All’inizio di questa vicenda Formigoni ha spiegato di aver solo fatto con Daccò «vacanze di gruppo» ai Caraibi, anche se tra «agende da controllare» e «ricevute buttate» dei ventilati rimborsi. In un secondo tempo ha precisato che «non c’era stato bisogno di alcun conguaglio» con l’amico generoso. E infine da ultimo ha detto di aver «potuto accumulare risparmi per un milione di euro che ho prestato a un amico» (Alberto Perego) «per acquistare una casetta in Sardegna», cioè la villa venduta per 3 milioni a Perego da Daccò due settimane prima del suo arresto. «Nessuno di Regione Lombardia è sottoposto a indagine, non un assessore e neppure un usciere», aveva spesso rimarcato Formigoni, anche se in questa inchiesta era stata già indagata per l’ipotesi di riciclaggio la ex dirigente regionale nell’unità organizzativa di Programmazione sanitaria, Alessandra Massei.

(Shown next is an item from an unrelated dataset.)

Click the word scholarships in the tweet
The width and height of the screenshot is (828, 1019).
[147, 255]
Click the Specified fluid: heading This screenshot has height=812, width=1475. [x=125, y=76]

In un’altra e diversa indagine la settimana scorsa è stato perquisito e indagato per l’ipotesi di associazione a delinquere e di turbata libertà del procedimento di scelta del contraente il direttore generale dell’assessorato regionale alla Sanità, Carlo Lucchina, al quale Formigoni sabato ha voluto rendere «onore» ed esprimere «solidarietà».